EPL ML Model
Binary classification: predicting soccer match outcomes with ML

What it is
A group project that predicts English Premier League match outcomes using 20+ years of match data, using this Kaggle dataset. We trained and compared eight different models (Random Forest, MLP neural network, Decision Tree, KNN, Naive Bayes, Logistic Regression, XGBoost, and SVM) to see which best predicts whether the home team wins.

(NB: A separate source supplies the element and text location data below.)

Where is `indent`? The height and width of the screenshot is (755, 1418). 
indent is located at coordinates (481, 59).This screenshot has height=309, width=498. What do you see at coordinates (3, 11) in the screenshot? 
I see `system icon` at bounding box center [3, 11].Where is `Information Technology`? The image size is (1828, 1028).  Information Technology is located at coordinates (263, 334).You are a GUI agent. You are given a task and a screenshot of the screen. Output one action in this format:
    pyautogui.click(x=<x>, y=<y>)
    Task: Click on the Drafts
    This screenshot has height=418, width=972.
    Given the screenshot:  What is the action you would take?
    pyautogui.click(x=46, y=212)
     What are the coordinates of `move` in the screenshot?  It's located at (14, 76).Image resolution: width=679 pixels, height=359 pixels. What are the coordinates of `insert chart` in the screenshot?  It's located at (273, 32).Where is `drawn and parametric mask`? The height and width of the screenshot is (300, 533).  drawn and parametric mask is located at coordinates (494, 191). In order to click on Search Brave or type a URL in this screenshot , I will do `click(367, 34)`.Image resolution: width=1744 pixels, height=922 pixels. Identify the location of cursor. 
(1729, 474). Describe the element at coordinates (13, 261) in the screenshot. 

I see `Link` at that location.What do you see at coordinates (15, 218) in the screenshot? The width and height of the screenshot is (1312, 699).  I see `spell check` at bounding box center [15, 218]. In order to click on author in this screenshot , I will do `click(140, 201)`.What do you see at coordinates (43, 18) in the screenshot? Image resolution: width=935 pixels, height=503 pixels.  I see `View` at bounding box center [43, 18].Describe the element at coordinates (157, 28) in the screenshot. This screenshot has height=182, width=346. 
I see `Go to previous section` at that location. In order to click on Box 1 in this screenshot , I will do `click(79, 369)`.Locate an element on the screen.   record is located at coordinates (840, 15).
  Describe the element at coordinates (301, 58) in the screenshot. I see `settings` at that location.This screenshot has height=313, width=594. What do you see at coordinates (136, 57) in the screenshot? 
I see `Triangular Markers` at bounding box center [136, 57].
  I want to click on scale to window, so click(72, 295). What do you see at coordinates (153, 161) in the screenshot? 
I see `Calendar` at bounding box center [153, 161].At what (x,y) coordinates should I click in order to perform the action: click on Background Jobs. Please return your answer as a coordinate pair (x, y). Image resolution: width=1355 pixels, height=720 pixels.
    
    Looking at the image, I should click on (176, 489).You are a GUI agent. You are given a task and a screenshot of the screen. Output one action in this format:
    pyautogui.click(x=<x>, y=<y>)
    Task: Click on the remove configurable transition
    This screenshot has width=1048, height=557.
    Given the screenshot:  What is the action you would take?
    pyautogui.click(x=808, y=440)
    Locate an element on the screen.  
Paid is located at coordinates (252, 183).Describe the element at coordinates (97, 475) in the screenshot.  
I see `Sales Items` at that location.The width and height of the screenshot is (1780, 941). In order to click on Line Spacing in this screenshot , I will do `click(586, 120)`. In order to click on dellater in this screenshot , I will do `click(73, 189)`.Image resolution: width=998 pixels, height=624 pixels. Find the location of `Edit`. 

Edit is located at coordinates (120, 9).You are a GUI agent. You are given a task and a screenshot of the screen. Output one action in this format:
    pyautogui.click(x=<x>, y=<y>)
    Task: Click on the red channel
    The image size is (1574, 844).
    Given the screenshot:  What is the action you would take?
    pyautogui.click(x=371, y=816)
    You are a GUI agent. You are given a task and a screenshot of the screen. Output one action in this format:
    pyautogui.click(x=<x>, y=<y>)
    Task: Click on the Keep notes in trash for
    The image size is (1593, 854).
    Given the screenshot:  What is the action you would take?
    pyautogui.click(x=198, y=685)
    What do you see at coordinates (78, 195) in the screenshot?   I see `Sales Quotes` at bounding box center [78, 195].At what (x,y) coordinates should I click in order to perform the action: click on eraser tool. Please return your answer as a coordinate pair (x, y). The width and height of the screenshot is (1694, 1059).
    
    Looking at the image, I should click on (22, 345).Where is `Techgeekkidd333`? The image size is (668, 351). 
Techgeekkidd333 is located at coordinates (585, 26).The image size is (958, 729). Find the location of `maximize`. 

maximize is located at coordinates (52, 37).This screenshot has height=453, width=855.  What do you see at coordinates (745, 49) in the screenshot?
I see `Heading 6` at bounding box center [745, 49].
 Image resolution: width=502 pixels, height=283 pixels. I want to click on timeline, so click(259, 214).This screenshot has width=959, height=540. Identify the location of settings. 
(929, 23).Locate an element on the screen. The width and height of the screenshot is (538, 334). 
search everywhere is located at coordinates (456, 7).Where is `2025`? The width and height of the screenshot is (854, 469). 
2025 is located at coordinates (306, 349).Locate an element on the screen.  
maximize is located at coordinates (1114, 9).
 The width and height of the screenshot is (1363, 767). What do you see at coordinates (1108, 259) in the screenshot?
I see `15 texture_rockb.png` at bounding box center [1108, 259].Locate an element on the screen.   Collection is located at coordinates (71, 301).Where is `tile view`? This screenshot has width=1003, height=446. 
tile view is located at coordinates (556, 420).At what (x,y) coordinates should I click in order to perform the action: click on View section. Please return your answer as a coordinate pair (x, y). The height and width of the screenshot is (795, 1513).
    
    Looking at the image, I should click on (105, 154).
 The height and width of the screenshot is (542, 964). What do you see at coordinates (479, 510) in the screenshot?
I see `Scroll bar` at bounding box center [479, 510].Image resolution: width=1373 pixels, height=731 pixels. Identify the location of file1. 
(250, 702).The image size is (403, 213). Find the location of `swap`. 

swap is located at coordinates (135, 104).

The dataset has 39 features including goals scored, win/loss streaks, goal differentials, and form points. We handled missing data, capped outliers, engineered features, and ran each model through the same train-test split for a fair comparison.
Results
XGBoost came out on top at ~99% accuracy, with SVM and Logistic Regression right behind it. The simpler models like KNN and Naive Bayes sat around 80%, struggling with the interdependent features. The gap showed that model choice matters less than feature quality, but the right algorithm still makes a real difference.
What I learned
The most useful part of this project wasn’t the modeling, it was the data work. Cleaning, imputing missing values, engineering streak and differential features, and scaling correctly had a bigger impact on results than swapping algorithms. Also learned that simple models like Logistic Regression can hang with XGBoost when the features are good, which is worth knowing when interpretability matters.